Меркулов отошел от окна и тяжело опустился в кресло.
— Ладно, Саня, не переживай. Делай свою работу, а над остальным поломаем головы потом, когда время придет. Что там насчет Романа Петрова? Он действительно так страшен, как его малюют?
— Кому как, — ответил Турецкий. — Информация о нем противоречива. Наверняка известно только то, что Роман Петров — успешный литовский бизнесмен. Василяускас создал ему самые благоприятные условия для процветания.
— ДГБ уже высказал свои подозрения на его счет?
— А то! Литовские спецслужбы подозревают, что, помимо легального бизнеса, Петров торгует деталями военных вертолетов со странами, поддерживающими терроризм.

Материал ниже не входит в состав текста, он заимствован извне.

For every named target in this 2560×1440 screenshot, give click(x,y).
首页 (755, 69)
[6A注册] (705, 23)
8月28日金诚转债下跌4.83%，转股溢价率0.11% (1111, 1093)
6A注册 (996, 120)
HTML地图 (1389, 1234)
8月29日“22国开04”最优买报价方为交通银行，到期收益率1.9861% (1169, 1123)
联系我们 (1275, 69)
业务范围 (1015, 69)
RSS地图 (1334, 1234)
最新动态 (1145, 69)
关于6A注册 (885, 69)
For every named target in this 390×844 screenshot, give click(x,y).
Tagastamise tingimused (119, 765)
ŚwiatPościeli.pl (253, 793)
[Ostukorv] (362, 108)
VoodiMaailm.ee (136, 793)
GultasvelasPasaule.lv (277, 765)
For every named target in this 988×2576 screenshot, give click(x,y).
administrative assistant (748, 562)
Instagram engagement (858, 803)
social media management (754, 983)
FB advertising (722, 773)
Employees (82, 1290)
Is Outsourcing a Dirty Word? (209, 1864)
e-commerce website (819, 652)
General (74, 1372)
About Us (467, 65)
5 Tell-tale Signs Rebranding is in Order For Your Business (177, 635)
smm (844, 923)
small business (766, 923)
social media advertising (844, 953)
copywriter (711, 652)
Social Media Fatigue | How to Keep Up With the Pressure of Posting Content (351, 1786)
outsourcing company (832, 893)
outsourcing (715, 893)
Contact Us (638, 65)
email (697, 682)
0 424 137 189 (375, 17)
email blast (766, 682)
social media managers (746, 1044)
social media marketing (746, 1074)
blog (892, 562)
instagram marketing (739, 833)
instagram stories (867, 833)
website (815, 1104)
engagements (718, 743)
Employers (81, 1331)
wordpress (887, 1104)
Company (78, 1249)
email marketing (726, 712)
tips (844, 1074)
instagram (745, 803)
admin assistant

Константин Дмитриевич присвистнул:
— Ого! Серьезные обвинения. А что президент?
— Президент публично осудил коррупцию и беспредел мафии, — ответил Турецкий. — Однако персонально от Петрова он никогда отмежеваться не пытался. Более того, своими действиями он всегда выступал в его поддержку. Не знаю, правы литовские спецслужбы или нет, но степень влияния Петрова на Василяускаса очевидна. Это доказывает тот факт, что президент в срочном порядке, в обход всех законов, предоставил Петрову литовское гражданство. Литовцы утверждают, что по прямому указанию Петрова Василяускас увольнял руководителей правоохранительных учреждений, которые пытались разобраться с бизнесом Петрова и его делового партнера Отарова.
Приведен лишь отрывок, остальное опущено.